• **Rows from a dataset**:
◇ ◇ ◇ ◇ ◇ ◇ ◇
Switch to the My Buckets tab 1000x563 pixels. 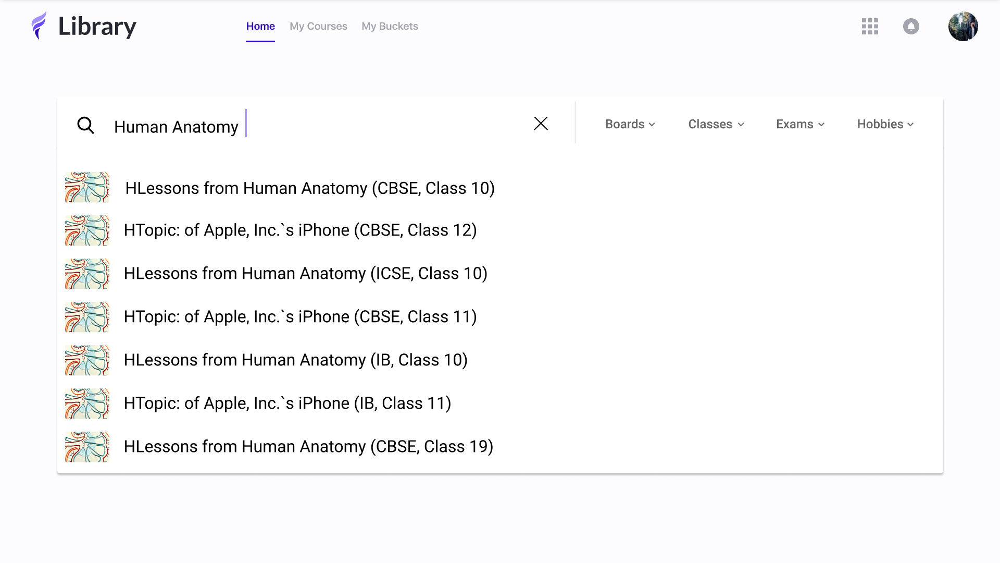click(x=390, y=26)
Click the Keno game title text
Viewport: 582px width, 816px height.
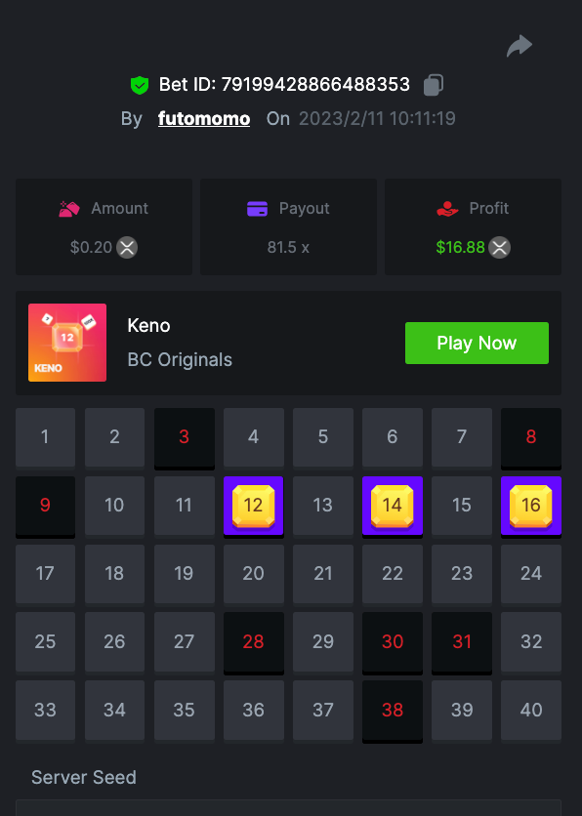[x=148, y=326]
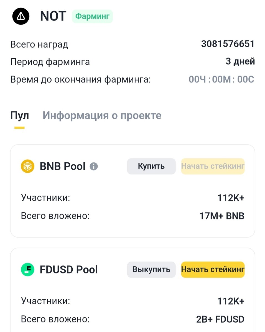The image size is (265, 332).
Task: Click the NOT token logo icon
Action: click(21, 16)
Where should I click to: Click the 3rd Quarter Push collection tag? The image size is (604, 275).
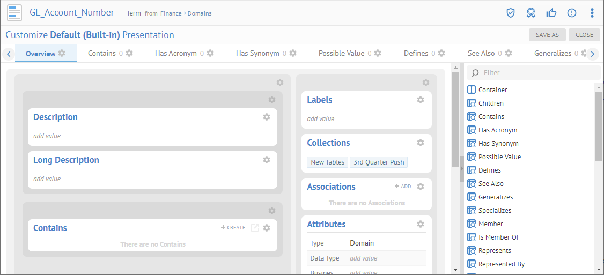[x=379, y=162]
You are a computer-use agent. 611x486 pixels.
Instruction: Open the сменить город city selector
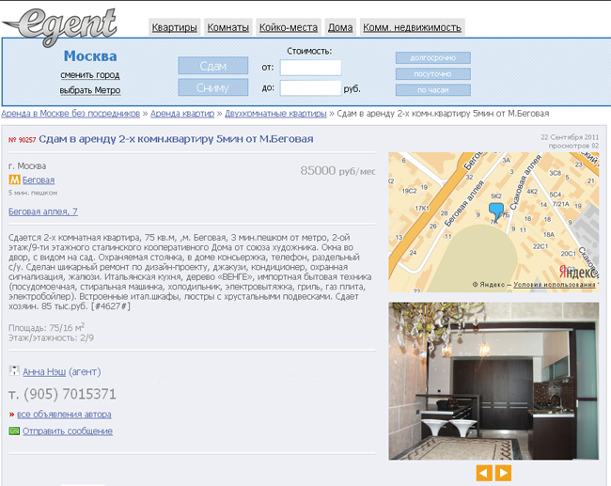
◇ ◇ ◇ ◇ ◇ ◇ ◇
Transcribe word for word the part of the data above that opens with the line containing "Where should I" and runs through the end of the data, both ends included. Leave the pictures out of your answer.

Where should I click to: Click the 3rd Quarter Push collection tag? The image size is (604, 275).
[x=379, y=162]
You are a computer-use agent. 611x486 pixels.
Instruction: Open the сменить город city selector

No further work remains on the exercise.